A bomb exploded at a Congolese restaurant as patrons gathered on Christmas Day in an eastern town where extremists are known to be active.
At least seven people have been killed from a bomb explosion inside a restaurant in a city in the east of Democratic Republic of Congo.
The mayor of the city Beni, Narcisse Muteba Kashale, announced the explosion on local radio on Saturday.
"There is a bomb that just exploded in the city centre," said Kashale, who is also a police colonel.
"For safety, I'm asking the population to stay home," he added.
Congolese government spokesman Patrick Muyaya said the blast had been caused by a suicide bomber. There were no immediate claims of responsibility.
"Loss of human life has been reported. The security services have already been deployed and the first measures have been taken," Muyaya said on Twitter.
A Reuters journalist nearby said he heard an explosion around 1800 GMT (7 PM local), just after the afternoon Catholic mass, near the city's main road.

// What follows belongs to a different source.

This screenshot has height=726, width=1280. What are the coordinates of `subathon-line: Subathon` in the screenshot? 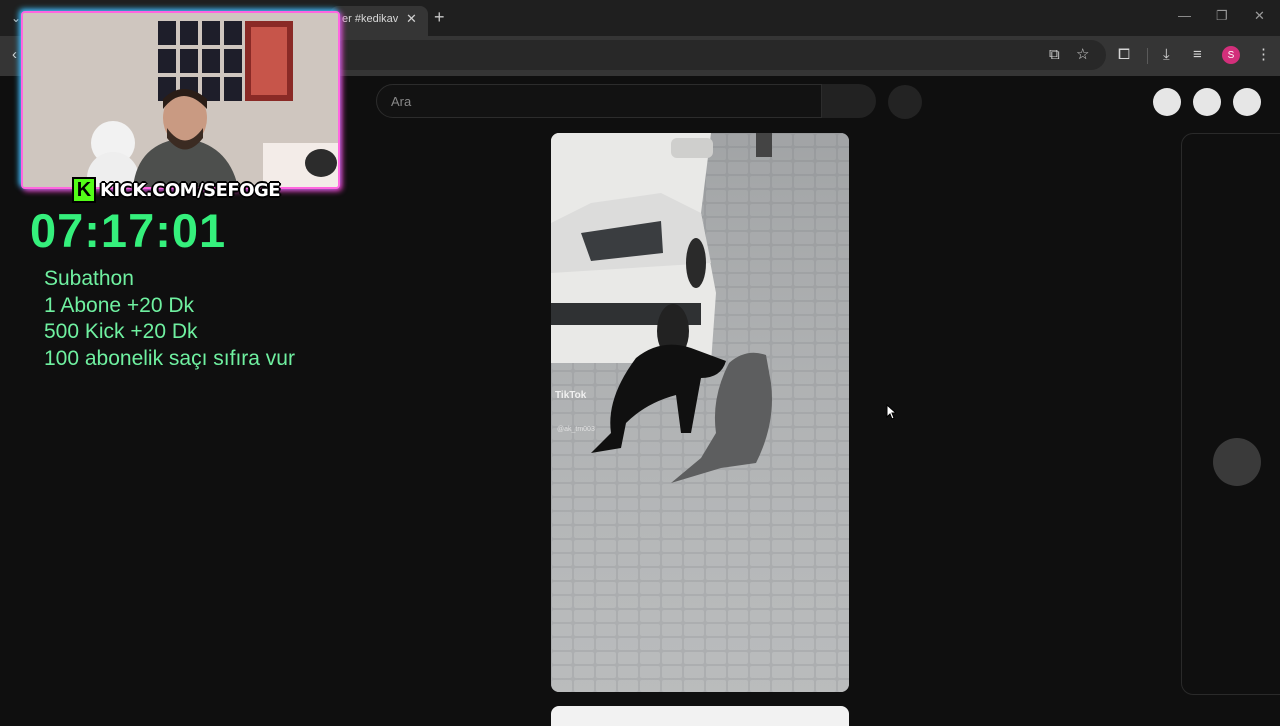 It's located at (89, 278).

Shortly after the bomb went off, heavy gunfire rang out, and panicked crowds began fleeing the town's centre.
The town has long been targeted by rebels from the Allied Democratic Forces, or ADF, a group that traces its origins to neighbouring Uganda.
But a Daesh affiliate claimed responsibility for two explosions in Beni in June, deepening fears that extremism has taken hold there too.

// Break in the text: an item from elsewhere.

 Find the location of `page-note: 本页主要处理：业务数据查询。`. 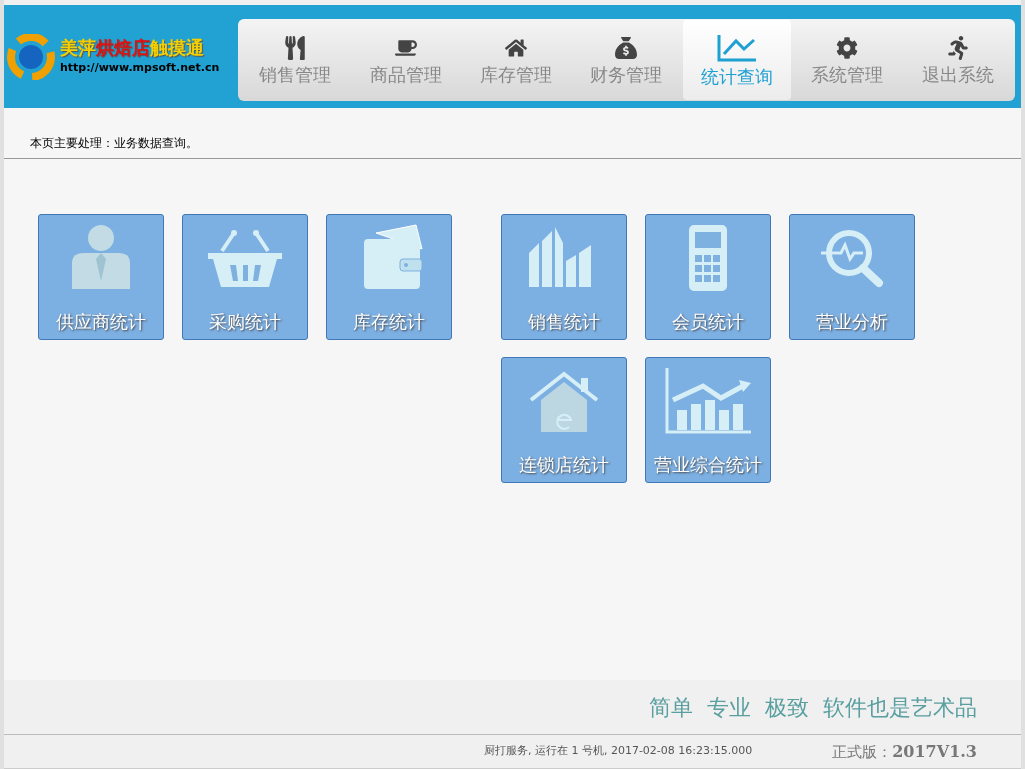

page-note: 本页主要处理：业务数据查询。 is located at coordinates (114, 143).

Those explosions included the first known suicide bombing in eastern Congo, a Ugandan man who blew himself up outside of a bar.
The Daesh group’s Central Africa Province later said that the suicide bomber was targeting Christians.
The other explosion that day went off inside a Catholic church, wounding two people.
Residents of the town have repeatedly expressed anger over the ongoing insecurity despite an army offensive and the presence of UN peacekeepers in Beni.
In recent years, the town also has suffered through an Ebola epidemic and has seen several smaller outbreaks of the disease.